Thai students taking on Groovystuff Design Challenge
Furniture Today Staff -- Furniture Today, October 3, 2012
Students from Thailand’s King Mongkut Institute of Technology Ladkrabang listen to a presentation about the Groovystuff Design Challenge.
Thailand's King Mongkut's Institute of Technology Ladkrabang is the latest university to take part in the Groovystuff Design Challenge. This program offers students a chance to design furniture for the U.S. market and earn royalties for their designs.
The Thai program, under the leadership of Professor Torvong Puipanthavong, will initially include 22 students from the KMITL's School of Architecture. This summer, they designed product to be considered for Groovystuff's Dick Idol licensed line of furniture.
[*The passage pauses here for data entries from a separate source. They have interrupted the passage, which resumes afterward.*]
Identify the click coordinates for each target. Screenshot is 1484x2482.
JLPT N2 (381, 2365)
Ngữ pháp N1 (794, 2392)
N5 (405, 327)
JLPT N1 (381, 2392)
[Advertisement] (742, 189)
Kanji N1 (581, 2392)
The students received a pallet of materials from Groovystuff in late May to use in constructing a miniature version of the product they design. The designs will be on display at the High Point Market, in Suites at Market Square 1-836. Market attendees will vote on the designs, and the student with the most popular votes will receive a cash prize.
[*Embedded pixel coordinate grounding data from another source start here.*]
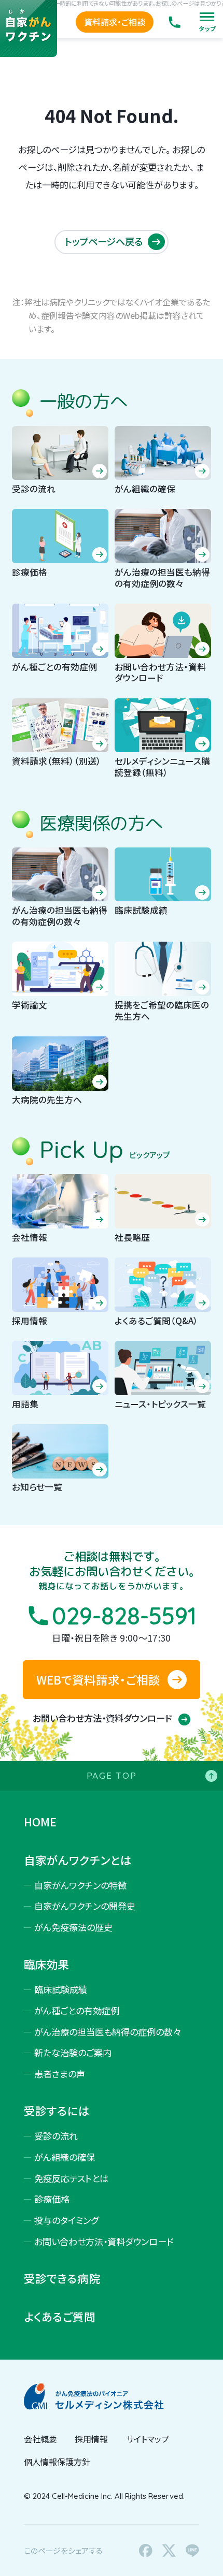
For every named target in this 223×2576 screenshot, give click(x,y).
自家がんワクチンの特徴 (80, 1885)
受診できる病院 (62, 2278)
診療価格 (51, 2198)
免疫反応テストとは (71, 2178)
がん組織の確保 (64, 2156)
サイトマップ (147, 2439)
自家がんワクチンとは (78, 1860)
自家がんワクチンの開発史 (84, 1905)
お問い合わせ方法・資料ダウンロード (103, 1717)
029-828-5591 (124, 1616)
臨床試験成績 (60, 1989)
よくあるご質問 (59, 2316)
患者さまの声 (59, 2073)
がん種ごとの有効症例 (76, 2010)
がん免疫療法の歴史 (73, 1927)
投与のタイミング (66, 2220)
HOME (40, 1821)
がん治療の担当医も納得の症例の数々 (107, 2031)
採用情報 (91, 2439)
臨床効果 (46, 1964)
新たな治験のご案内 (73, 2052)
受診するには (57, 2110)
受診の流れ (56, 2135)
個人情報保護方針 (57, 2461)
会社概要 (40, 2439)
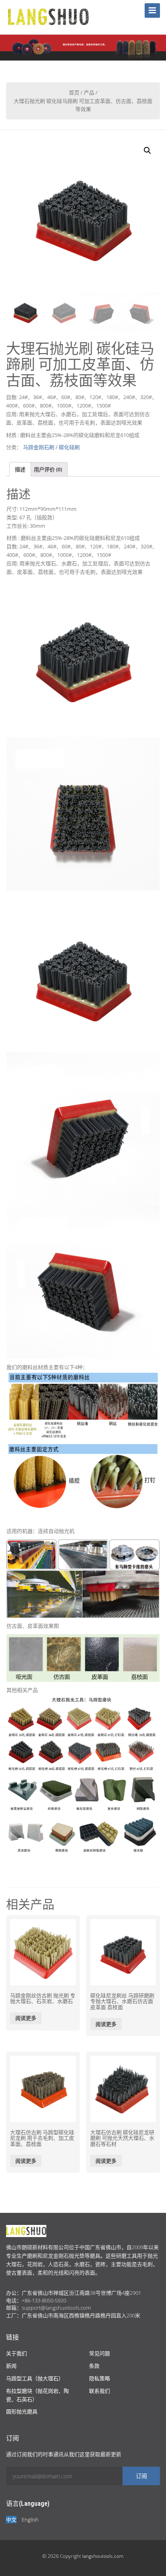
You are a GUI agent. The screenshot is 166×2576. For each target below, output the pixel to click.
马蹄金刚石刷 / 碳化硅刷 (51, 447)
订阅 (141, 2476)
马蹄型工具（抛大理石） (35, 2378)
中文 (11, 2519)
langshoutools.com (103, 2556)
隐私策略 (99, 2378)
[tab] (20, 469)
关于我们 (16, 2353)
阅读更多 (25, 2018)
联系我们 (99, 2390)
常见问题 (99, 2353)
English (30, 2519)
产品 (89, 92)
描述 (20, 469)
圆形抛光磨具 (21, 2411)
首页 (74, 92)
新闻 (11, 2365)
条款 (94, 2365)
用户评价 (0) (48, 469)
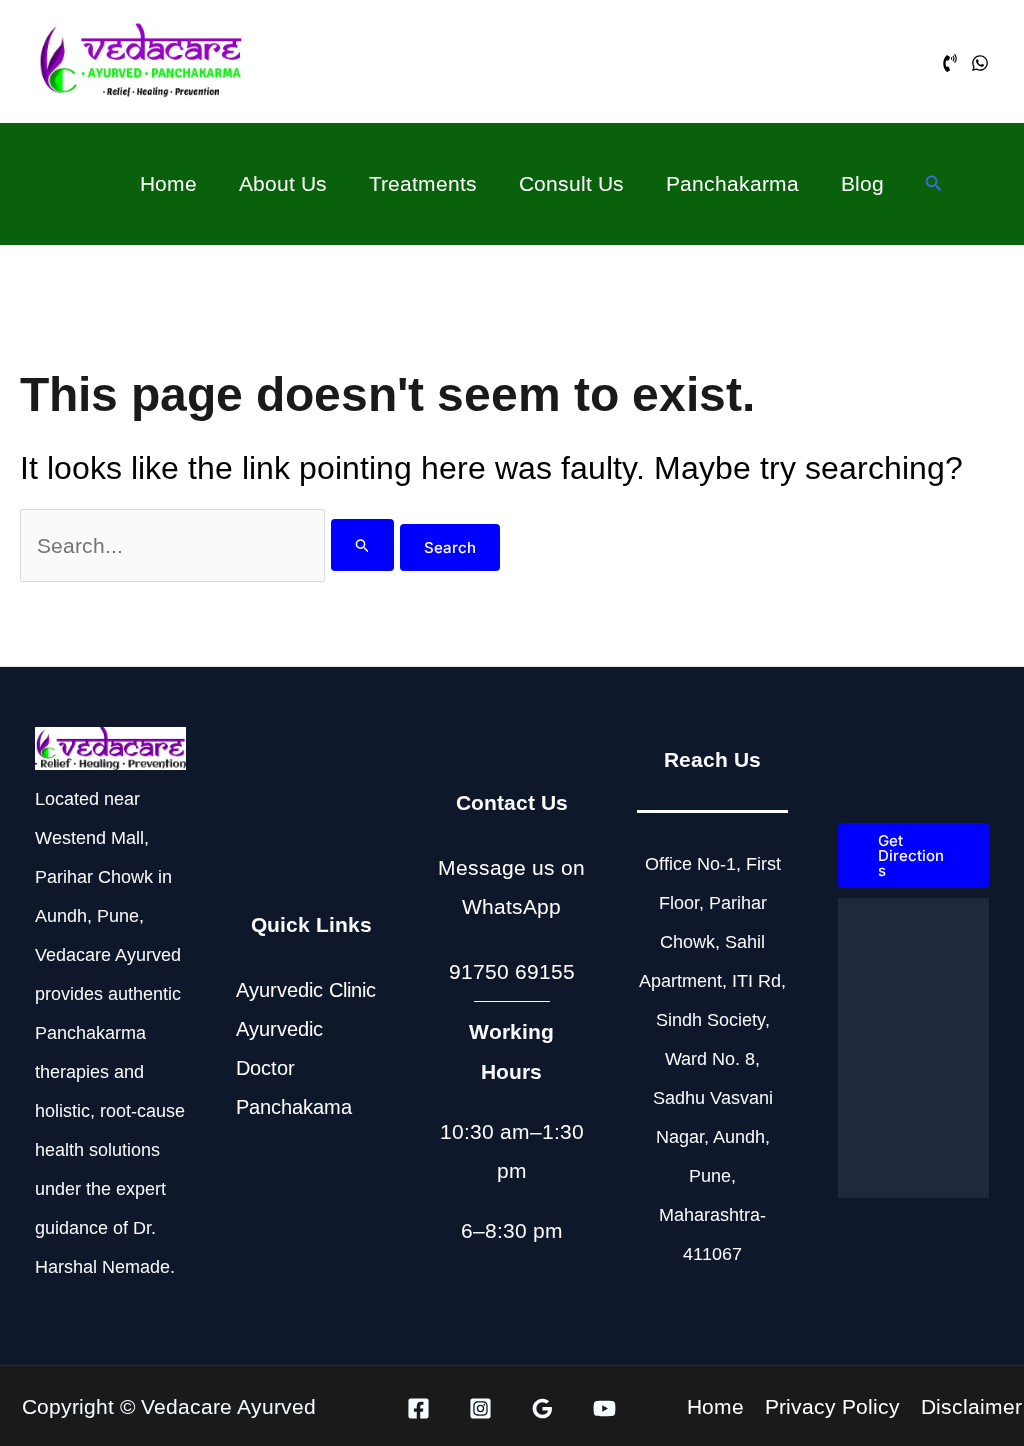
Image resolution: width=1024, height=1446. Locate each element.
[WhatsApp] (980, 63)
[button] (934, 184)
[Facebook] (418, 1408)
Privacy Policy (832, 1406)
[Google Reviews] (542, 1408)
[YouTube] (604, 1408)
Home (715, 1406)
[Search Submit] (363, 545)
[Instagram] (480, 1408)
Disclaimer (971, 1406)
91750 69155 (512, 971)
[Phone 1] (950, 63)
Later, samples of the product will be produced and the design with the most written orders will be included in the Dick Idol collection. The winner will receive royalties based on sales.
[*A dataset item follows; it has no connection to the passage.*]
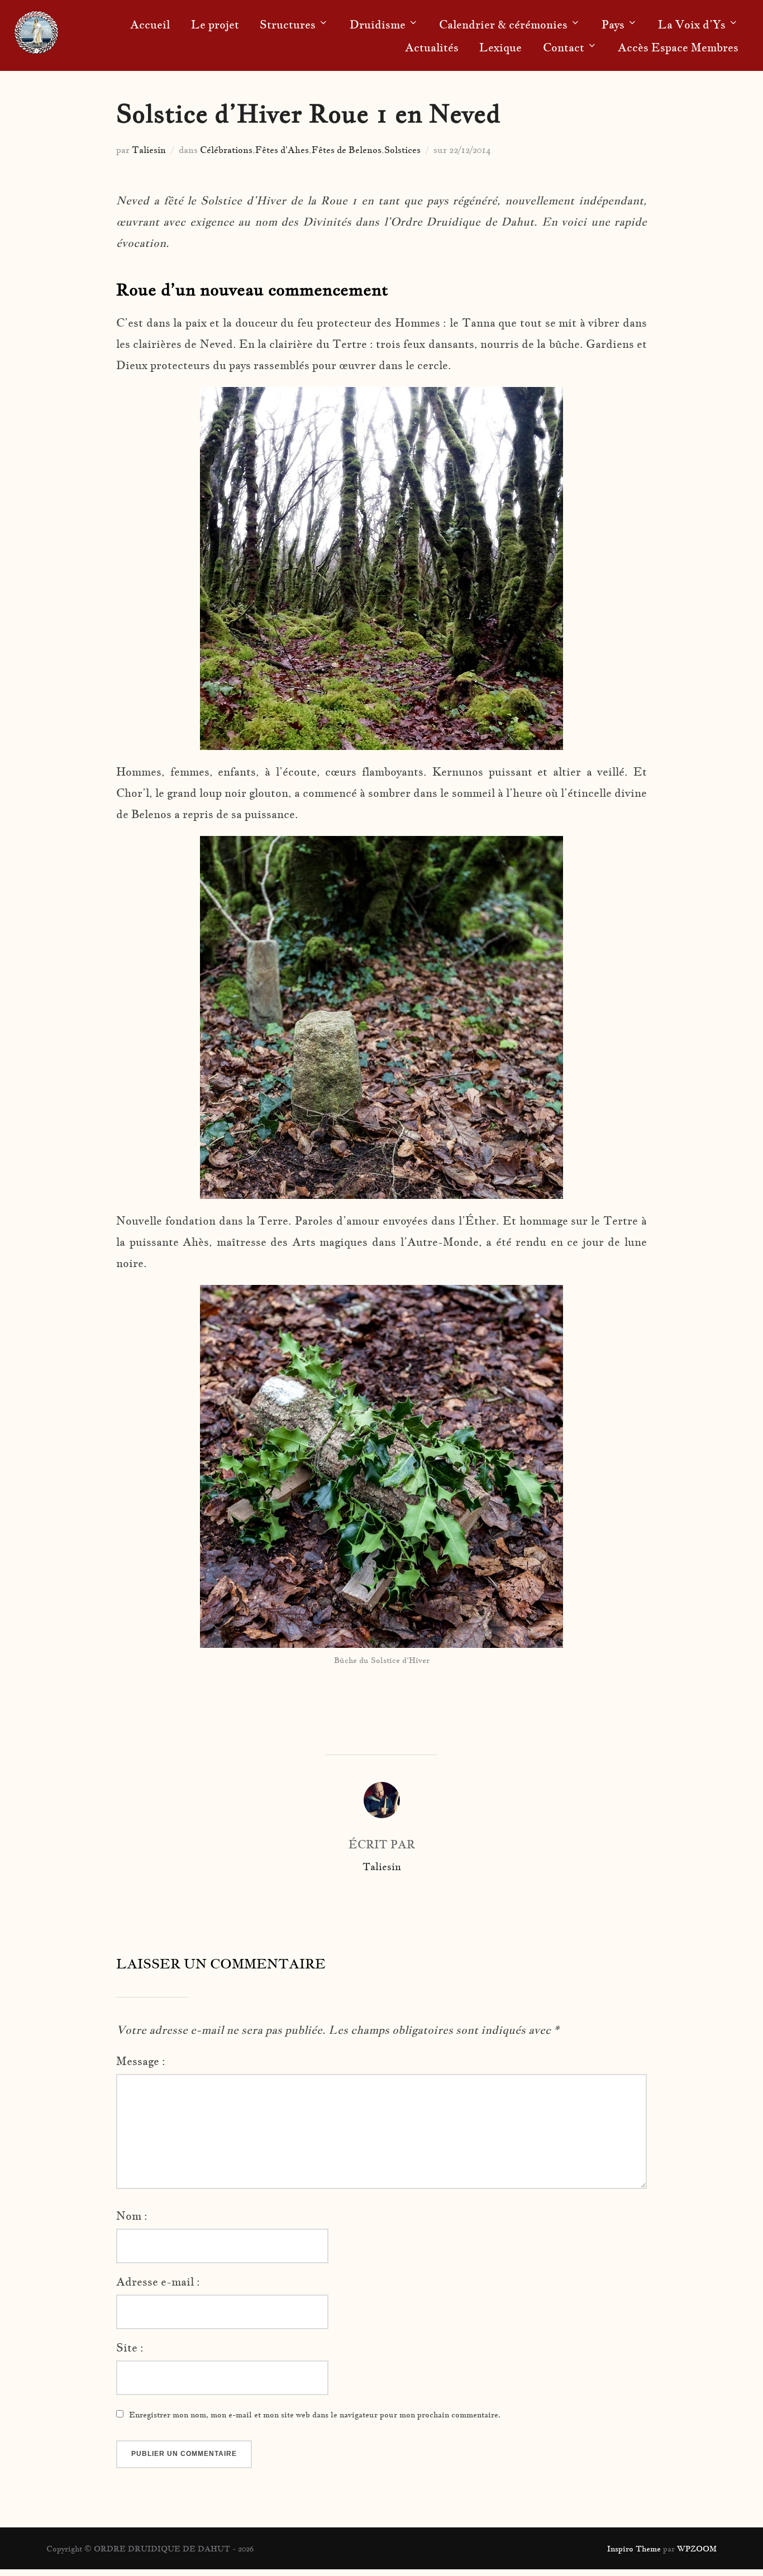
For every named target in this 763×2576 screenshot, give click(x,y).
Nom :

Since its inception in 2010, several other universities have taken part in the Groovystuff Design Challenge. They include Auburn University, Appalachian State University, The Art Institute of Las Vegas, University of Georgia, University of North Carolina, University of Idaho and Purdue University.
In a statement, Groovystuff founder Chris Bruning said, "This new cooperative with the industrial design students in Thailand offers dealers carrying the Groovystuff line a whole new round of products designed from an entirely new perspective, untarnished by the pressures of U.S. trends and product saturation.
"Professor Tor is helping us get our message of sustainability out to a more global audience, and his instructional platform is based on energy conservation, quality of life, and the responsible use of resources when teaching design and we couldn't be more pleased by our partnership with him and the students.